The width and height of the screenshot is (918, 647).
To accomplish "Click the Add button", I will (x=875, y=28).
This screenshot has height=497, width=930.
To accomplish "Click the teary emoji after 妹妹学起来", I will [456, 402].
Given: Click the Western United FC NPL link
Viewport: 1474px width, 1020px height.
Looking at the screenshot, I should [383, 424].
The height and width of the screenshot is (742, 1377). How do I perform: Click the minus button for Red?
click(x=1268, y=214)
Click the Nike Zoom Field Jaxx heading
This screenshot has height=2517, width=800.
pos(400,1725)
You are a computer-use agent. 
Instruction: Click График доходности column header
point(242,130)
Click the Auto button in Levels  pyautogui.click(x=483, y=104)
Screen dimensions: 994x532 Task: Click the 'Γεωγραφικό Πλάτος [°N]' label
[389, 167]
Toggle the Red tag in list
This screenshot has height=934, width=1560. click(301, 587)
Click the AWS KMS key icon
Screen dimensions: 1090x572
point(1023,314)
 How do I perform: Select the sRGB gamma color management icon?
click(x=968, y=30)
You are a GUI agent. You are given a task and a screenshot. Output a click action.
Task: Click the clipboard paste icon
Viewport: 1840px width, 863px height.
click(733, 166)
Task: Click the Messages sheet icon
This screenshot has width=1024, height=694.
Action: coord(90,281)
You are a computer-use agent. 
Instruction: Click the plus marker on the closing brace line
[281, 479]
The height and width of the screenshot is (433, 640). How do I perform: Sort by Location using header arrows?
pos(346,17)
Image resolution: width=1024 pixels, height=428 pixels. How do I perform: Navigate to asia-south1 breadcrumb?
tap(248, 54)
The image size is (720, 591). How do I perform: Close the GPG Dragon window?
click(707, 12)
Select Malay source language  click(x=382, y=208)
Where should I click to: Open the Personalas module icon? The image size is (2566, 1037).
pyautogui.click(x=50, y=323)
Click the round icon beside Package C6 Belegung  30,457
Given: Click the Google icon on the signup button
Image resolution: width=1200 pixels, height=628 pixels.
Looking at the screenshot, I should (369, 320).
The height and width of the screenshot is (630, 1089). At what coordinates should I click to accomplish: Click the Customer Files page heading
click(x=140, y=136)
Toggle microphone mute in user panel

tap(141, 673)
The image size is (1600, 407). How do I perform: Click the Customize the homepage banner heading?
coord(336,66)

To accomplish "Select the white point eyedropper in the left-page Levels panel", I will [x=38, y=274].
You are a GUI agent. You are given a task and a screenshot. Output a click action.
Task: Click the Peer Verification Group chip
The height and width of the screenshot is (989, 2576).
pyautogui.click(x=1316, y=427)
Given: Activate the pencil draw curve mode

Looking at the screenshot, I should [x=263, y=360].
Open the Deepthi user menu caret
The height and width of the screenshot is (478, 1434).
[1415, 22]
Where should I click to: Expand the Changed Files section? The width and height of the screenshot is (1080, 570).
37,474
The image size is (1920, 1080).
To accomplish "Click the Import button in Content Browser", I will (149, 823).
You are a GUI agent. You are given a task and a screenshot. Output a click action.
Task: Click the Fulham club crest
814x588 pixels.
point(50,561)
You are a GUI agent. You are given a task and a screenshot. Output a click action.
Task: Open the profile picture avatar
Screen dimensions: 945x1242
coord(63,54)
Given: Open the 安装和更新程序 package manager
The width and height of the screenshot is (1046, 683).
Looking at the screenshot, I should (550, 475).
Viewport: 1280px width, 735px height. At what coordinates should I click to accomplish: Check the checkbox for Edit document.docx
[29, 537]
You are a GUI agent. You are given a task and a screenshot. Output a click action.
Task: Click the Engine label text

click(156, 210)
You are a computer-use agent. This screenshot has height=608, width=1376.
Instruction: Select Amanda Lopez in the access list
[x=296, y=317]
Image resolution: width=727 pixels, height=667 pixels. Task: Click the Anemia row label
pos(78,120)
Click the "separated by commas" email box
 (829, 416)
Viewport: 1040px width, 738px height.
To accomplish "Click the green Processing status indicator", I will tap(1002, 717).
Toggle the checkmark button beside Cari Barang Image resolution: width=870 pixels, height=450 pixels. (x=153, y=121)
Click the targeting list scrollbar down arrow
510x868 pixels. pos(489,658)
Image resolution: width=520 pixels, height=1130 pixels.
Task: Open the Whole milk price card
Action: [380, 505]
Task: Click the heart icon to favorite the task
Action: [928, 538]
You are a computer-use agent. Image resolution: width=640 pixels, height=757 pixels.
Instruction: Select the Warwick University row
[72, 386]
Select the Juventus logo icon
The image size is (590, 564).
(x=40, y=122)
+++
* _What is expected_:
Every line of the material above should be transcribed as it stands.

* _Solution to this exercise_:
The width and height of the screenshot is (918, 647).
To accomplish "Click the Add button", I will (x=875, y=28).
This screenshot has height=497, width=930.
To accomplish "Click the teary emoji after 妹妹学起来", I will [456, 402].
Given: Click the Western United FC NPL link
Viewport: 1474px width, 1020px height.
Looking at the screenshot, I should [383, 424].
The height and width of the screenshot is (742, 1377). How do I perform: Click the minus button for Red?
click(x=1268, y=214)
Click the Nike Zoom Field Jaxx heading
This screenshot has height=2517, width=800.
pos(400,1725)
You are a computer-use agent. 
Instruction: Click График доходности column header
point(242,130)
Click the Auto button in Levels  pyautogui.click(x=483, y=104)
Screen dimensions: 994x532 Task: Click the 'Γεωγραφικό Πλάτος [°N]' label
[389, 167]
Toggle the Red tag in list
This screenshot has height=934, width=1560. click(301, 587)
Click the AWS KMS key icon
Screen dimensions: 1090x572
point(1023,314)
 How do I perform: Select the sRGB gamma color management icon?
click(x=968, y=30)
You are a GUI agent. You are given a task and a screenshot. Output a click action.
Task: Click the clipboard paste icon
Viewport: 1840px width, 863px height.
click(733, 166)
Task: Click the Messages sheet icon
This screenshot has width=1024, height=694.
Action: coord(90,281)
You are a computer-use agent. 
Instruction: Click the plus marker on the closing brace line
[281, 479]
The height and width of the screenshot is (433, 640). How do I perform: Sort by Location using header arrows?
pos(346,17)
Image resolution: width=1024 pixels, height=428 pixels. How do I perform: Navigate to asia-south1 breadcrumb?
tap(248, 54)
The image size is (720, 591). How do I perform: Close the GPG Dragon window?
click(707, 12)
Select Malay source language  click(x=382, y=208)
Where should I click to: Open the Personalas module icon? The image size is (2566, 1037).
pyautogui.click(x=50, y=323)
Click the round icon beside Package C6 Belegung  30,457
Given: Click the Google icon on the signup button
Image resolution: width=1200 pixels, height=628 pixels.
Looking at the screenshot, I should (369, 320).
The height and width of the screenshot is (630, 1089). At what coordinates should I click to accomplish: Click the Customer Files page heading
click(x=140, y=136)
Toggle microphone mute in user panel

tap(141, 673)
The image size is (1600, 407). How do I perform: Click the Customize the homepage banner heading?
coord(336,66)

To accomplish "Select the white point eyedropper in the left-page Levels panel", I will [x=38, y=274].
You are a GUI agent. You are given a task and a screenshot. Output a click action.
Task: Click the Peer Verification Group chip
The height and width of the screenshot is (989, 2576).
pyautogui.click(x=1316, y=427)
Given: Activate the pencil draw curve mode

Looking at the screenshot, I should [x=263, y=360].
Open the Deepthi user menu caret
The height and width of the screenshot is (478, 1434).
[1415, 22]
Where should I click to: Expand the Changed Files section? The width and height of the screenshot is (1080, 570).
37,474
The image size is (1920, 1080).
To accomplish "Click the Import button in Content Browser", I will (149, 823).
You are a GUI agent. You are given a task and a screenshot. Output a click action.
Task: Click the Fulham club crest
814x588 pixels.
point(50,561)
You are a GUI agent. You are given a task and a screenshot. Output a click action.
Task: Open the profile picture avatar
Screen dimensions: 945x1242
coord(63,54)
Given: Open the 安装和更新程序 package manager
The width and height of the screenshot is (1046, 683).
Looking at the screenshot, I should (550, 475).
Viewport: 1280px width, 735px height. At what coordinates should I click to accomplish: Check the checkbox for Edit document.docx
[29, 537]
You are a GUI agent. You are given a task and a screenshot. Output a click action.
Task: Click the Engine label text

click(156, 210)
You are a computer-use agent. This screenshot has height=608, width=1376.
Instruction: Select Amanda Lopez in the access list
[x=296, y=317]
Image resolution: width=727 pixels, height=667 pixels. Task: Click the Anemia row label
pos(78,120)
Click the "separated by commas" email box
 (829, 416)
Viewport: 1040px width, 738px height.
To accomplish "Click the green Processing status indicator", I will tap(1002, 717).
Toggle the checkmark button beside Cari Barang Image resolution: width=870 pixels, height=450 pixels. (x=153, y=121)
Click the targeting list scrollbar down arrow
510x868 pixels. pos(489,658)
Image resolution: width=520 pixels, height=1130 pixels.
Task: Open the Whole milk price card
Action: [380, 505]
Task: Click the heart icon to favorite the task
Action: [928, 538]
You are a computer-use agent. Image resolution: width=640 pixels, height=757 pixels.
Instruction: Select the Warwick University row
[72, 386]
Select the Juventus logo icon
The image size is (590, 564).
(x=40, y=122)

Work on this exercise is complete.